Task prompt:
Answer these questions from the passage on mental and physical illness:
(a) What example does the passage give of someone who shows obvious signs of a physical difficulty?
(b) What might an outsider first assume about a skinny girl or boy who insists they are fat?
(c) What human tendency does the writer link to mental illness often not being seen as serious?

Selected extract:
We’ve all experienced mental illness at some point in our lives, whether first hand or simply as a witness. Most of us have averted our eyes as we have passed a stranger in the street having an incoherent conversation with somebody who is not there. Many of us have questioned why that family member or friend seems distanced or just inexplicably unhappy. Mental illness is all around us in many manifestations – Depression, schizophrenia, OCD, body dimorphic disorder – Yet few know much about it. We as humans often choose to ignore what scares us or what we can not fully understand, which is why I believe mental illness is often not perceived to be as serious as physical afflictions.
The difference between physical and mental illness is often that there is some sort of proof of being unwell. Somebody in a wheelchair, for example, shows obvious signs of living with a physical difficulty. At very first glance we can see signs of a hurt body – Unfortunately we can not see a hurt mind. We often adapt the way we treat the ill or the physically disabled – We show them extra care and compassion, we help them if they need it. Sadly a lack of understanding of mental health can mean that those who are struggling internally go without support due to the invisibility of their illness. Take somebody with an eating disorder – A skinny girl or boy for example, who insisted they were fat and showed persistent consciousness of their weight. A first (and very natural) assumption of an outsider could be that they were fishing for reassurance or compliments. We wouldn’t know the internal struggle of that person and how their simple comment of ‘I feel too fat to wear this’ translates from a raging battle of anxiety and body dysmorphia poisoning their every thought.

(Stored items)
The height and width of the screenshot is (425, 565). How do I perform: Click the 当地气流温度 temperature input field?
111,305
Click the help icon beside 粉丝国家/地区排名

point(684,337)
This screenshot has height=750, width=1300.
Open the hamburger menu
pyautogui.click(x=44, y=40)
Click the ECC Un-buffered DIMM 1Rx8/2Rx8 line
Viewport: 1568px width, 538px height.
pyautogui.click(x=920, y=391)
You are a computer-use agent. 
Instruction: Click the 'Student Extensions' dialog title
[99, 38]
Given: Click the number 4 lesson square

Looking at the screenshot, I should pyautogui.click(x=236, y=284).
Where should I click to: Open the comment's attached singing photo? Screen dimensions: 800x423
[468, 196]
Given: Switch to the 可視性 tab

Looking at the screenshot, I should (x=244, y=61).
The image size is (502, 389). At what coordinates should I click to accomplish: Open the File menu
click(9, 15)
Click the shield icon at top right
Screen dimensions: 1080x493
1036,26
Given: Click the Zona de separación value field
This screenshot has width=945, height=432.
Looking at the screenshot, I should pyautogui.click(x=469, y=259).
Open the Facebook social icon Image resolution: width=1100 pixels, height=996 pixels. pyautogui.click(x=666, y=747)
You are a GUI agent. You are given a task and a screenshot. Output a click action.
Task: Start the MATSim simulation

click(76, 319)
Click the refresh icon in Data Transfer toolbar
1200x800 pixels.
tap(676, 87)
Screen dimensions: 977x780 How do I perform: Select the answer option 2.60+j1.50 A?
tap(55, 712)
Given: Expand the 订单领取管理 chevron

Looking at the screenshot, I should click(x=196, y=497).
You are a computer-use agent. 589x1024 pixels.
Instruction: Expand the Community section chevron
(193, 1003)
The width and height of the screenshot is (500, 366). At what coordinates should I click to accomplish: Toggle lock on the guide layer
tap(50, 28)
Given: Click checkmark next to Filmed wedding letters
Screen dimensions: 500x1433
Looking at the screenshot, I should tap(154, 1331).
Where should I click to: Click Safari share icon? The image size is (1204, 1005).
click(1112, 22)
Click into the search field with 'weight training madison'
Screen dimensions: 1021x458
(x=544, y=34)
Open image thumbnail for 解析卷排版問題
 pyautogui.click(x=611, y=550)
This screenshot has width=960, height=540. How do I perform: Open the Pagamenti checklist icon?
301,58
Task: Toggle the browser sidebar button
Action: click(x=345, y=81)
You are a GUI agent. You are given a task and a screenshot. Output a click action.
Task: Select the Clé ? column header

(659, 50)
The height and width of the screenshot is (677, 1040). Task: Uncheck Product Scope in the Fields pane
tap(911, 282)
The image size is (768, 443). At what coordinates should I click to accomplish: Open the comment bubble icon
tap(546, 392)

Your response:
(a) Somebody in a wheelchair.
(b) That they are fishing for reassurance or compliments.
(c) People often choose to ignore what scares them or what they cannot fully understand.